Work item:
Transcribe word for word the lines below from the line with "This screenshot has width=2420, height=1512." through the line with "Click the Refresh button", ends included.

Records shown:
****
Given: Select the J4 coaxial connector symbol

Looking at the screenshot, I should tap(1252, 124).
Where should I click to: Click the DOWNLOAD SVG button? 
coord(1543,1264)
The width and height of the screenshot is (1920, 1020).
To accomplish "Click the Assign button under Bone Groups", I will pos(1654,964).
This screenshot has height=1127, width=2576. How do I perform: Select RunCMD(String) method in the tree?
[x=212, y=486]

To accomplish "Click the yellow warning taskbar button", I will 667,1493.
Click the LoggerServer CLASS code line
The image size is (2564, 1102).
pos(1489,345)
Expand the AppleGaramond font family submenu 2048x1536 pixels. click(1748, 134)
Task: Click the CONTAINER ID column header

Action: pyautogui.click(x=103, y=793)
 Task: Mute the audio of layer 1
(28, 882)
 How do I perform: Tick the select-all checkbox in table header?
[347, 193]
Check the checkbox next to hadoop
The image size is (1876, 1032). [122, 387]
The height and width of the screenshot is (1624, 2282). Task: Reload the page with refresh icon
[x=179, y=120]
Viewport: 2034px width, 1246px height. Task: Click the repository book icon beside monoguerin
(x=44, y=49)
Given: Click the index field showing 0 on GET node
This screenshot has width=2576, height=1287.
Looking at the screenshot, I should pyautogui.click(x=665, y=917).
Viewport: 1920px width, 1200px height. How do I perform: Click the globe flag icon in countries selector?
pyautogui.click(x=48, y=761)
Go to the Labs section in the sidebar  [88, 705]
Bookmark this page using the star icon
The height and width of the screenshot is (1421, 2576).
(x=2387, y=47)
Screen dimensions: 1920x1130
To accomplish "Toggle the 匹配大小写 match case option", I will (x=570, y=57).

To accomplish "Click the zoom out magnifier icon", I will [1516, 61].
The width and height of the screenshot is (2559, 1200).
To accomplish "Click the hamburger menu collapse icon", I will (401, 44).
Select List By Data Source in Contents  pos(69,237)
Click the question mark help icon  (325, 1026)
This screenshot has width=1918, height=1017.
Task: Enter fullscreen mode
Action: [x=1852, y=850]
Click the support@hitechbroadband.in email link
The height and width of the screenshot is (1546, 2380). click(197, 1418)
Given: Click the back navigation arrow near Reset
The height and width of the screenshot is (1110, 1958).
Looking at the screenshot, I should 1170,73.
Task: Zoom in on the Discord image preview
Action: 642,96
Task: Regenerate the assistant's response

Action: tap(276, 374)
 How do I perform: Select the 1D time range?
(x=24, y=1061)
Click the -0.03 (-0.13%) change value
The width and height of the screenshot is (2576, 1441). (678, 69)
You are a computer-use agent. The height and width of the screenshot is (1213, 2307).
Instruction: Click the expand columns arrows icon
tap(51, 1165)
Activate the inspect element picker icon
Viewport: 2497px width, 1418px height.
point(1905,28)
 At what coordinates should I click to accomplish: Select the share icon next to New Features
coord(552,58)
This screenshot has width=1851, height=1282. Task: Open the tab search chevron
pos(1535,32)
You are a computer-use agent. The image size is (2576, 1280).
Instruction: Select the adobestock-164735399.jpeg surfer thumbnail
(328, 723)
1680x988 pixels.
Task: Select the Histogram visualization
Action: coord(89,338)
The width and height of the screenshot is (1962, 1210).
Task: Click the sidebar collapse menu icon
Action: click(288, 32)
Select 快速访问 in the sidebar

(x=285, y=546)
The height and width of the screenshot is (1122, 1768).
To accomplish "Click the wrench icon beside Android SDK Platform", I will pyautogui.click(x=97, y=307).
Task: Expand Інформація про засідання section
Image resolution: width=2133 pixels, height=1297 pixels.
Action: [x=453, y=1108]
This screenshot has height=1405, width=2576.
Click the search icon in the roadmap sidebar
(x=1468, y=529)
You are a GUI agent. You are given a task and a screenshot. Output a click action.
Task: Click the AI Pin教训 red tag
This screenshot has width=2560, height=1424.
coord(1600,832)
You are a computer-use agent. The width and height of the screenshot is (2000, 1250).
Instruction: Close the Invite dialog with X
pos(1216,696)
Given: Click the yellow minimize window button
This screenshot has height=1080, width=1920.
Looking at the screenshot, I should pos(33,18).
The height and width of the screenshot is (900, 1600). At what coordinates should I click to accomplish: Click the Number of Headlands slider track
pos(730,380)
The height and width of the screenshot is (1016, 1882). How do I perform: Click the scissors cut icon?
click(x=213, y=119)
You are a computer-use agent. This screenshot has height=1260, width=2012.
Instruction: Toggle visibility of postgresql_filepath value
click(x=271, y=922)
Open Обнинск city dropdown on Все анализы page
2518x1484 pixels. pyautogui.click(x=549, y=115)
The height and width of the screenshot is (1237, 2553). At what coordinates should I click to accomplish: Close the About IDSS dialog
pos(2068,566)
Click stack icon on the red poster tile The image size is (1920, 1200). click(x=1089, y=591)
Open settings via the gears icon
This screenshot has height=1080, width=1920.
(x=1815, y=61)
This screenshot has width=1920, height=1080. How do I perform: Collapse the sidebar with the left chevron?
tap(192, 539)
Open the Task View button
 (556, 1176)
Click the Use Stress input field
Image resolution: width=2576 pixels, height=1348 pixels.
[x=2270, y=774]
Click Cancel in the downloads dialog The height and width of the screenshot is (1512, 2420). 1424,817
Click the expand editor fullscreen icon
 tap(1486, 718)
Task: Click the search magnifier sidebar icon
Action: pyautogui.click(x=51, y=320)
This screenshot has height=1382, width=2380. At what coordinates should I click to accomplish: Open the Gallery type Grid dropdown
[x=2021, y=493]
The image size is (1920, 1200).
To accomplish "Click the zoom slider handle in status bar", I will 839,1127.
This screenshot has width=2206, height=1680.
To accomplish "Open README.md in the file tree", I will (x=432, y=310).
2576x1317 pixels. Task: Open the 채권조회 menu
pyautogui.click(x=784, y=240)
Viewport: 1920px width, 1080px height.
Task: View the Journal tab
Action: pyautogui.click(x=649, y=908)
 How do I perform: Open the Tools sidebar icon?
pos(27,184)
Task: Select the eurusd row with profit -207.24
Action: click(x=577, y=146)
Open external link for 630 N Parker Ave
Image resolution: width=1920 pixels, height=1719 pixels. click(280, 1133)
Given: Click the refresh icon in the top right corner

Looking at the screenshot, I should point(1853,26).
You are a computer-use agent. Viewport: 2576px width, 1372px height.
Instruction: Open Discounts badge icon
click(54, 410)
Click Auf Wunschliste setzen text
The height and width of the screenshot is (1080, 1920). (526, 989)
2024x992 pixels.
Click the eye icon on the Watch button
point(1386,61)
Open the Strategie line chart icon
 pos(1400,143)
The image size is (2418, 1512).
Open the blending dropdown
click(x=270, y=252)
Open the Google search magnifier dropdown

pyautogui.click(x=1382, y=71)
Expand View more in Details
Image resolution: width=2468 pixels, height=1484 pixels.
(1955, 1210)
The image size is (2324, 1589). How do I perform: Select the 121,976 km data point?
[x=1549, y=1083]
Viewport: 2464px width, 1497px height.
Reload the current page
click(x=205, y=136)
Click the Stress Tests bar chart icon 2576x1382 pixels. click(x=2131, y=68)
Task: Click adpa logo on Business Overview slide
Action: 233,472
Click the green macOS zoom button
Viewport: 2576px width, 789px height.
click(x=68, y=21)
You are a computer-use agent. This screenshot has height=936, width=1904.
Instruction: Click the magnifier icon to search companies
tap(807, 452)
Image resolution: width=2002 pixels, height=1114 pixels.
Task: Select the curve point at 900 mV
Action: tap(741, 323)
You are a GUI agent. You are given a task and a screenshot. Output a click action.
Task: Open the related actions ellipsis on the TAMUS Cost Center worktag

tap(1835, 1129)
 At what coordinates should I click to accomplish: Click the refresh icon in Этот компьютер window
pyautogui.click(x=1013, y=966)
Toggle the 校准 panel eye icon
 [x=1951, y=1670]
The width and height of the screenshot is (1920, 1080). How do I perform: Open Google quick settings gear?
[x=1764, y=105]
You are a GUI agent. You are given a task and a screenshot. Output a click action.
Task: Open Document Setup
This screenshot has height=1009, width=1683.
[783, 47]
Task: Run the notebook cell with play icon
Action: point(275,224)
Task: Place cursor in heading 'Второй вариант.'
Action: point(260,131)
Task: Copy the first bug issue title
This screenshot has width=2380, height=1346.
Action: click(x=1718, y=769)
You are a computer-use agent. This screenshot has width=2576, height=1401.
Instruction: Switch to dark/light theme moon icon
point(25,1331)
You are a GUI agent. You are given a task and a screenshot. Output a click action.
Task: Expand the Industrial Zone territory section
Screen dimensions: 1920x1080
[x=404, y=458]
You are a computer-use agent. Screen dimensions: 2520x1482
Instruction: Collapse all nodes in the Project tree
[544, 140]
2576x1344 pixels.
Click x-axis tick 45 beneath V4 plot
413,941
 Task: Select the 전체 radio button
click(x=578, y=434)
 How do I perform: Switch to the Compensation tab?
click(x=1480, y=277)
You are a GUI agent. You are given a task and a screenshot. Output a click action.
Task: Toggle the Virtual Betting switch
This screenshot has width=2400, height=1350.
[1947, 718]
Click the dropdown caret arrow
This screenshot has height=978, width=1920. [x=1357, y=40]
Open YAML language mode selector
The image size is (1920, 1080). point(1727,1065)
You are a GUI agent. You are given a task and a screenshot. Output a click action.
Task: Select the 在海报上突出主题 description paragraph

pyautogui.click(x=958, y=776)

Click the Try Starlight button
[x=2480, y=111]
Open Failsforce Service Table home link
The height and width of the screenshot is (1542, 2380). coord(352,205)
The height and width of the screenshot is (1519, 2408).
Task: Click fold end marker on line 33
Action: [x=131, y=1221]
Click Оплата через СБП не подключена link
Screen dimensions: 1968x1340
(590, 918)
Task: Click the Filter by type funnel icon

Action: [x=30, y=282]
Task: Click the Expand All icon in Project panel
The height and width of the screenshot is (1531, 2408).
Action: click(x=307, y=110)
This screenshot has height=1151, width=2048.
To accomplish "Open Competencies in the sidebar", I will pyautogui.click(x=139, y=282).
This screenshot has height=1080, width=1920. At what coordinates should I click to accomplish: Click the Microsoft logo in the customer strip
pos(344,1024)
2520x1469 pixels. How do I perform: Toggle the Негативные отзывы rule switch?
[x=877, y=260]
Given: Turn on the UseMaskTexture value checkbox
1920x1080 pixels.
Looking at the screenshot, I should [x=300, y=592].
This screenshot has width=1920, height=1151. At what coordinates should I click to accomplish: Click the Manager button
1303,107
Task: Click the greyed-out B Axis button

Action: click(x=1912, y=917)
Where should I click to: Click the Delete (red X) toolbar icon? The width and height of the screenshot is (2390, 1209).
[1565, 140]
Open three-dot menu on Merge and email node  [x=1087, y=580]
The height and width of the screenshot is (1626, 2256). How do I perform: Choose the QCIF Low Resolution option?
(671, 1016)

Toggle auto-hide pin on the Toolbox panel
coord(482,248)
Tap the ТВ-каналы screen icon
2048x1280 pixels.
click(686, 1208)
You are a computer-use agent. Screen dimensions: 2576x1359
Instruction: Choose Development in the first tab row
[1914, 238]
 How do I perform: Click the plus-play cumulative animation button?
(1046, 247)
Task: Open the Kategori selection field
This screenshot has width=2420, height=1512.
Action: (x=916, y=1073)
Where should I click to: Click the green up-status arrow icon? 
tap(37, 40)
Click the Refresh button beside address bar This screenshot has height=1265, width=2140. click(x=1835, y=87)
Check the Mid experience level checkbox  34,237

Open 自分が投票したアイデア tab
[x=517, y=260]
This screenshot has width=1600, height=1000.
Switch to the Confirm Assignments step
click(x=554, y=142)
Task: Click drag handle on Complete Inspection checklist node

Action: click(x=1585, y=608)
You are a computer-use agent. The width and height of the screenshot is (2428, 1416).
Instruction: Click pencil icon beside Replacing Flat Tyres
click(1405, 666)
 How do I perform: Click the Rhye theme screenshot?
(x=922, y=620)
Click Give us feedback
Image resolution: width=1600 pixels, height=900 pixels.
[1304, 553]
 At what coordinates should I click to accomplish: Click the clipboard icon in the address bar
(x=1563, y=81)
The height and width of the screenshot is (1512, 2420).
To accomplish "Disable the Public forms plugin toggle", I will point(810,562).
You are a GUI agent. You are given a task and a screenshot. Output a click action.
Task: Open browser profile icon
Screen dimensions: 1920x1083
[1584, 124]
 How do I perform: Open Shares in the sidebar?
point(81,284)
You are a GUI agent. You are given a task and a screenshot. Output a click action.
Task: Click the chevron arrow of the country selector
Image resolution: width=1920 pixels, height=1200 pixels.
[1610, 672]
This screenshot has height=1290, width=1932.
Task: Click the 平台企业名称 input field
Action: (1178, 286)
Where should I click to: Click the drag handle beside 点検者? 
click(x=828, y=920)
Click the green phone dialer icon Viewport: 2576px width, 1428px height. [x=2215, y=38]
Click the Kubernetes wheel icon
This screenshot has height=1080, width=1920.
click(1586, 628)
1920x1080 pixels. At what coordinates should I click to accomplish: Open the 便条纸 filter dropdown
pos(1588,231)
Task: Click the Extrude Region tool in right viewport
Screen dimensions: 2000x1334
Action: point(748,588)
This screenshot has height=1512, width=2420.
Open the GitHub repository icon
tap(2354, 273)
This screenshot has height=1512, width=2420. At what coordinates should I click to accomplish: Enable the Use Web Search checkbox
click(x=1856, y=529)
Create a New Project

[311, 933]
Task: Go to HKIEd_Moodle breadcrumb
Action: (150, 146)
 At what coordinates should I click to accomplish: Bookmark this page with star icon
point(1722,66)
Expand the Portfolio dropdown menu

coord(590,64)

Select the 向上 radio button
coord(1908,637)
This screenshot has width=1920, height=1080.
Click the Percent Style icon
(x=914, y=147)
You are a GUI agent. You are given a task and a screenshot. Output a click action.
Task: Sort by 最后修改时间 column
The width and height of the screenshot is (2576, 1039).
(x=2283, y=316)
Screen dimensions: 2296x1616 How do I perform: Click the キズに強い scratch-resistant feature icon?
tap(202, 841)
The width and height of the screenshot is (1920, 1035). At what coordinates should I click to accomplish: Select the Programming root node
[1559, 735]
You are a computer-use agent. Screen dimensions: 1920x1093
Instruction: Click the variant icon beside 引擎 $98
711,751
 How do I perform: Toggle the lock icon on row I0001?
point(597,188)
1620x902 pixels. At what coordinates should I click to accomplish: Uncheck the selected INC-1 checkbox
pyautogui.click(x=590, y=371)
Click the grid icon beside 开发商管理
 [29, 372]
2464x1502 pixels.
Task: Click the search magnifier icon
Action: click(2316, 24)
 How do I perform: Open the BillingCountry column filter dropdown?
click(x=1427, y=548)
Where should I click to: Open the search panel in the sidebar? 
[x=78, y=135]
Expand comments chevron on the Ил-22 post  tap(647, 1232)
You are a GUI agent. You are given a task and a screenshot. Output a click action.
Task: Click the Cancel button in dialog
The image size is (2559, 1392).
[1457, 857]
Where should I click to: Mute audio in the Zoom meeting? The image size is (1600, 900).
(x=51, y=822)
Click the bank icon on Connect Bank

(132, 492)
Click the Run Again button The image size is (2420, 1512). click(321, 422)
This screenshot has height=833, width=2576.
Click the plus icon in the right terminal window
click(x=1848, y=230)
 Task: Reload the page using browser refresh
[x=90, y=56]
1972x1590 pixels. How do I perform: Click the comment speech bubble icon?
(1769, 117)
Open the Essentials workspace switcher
****
Answer:
This screenshot has width=2420, height=1512.
Action: (x=916, y=1073)
Where should I click to: Click the green up-status arrow icon? 
tap(37, 40)
Click the Refresh button beside address bar This screenshot has height=1265, width=2140. click(x=1835, y=87)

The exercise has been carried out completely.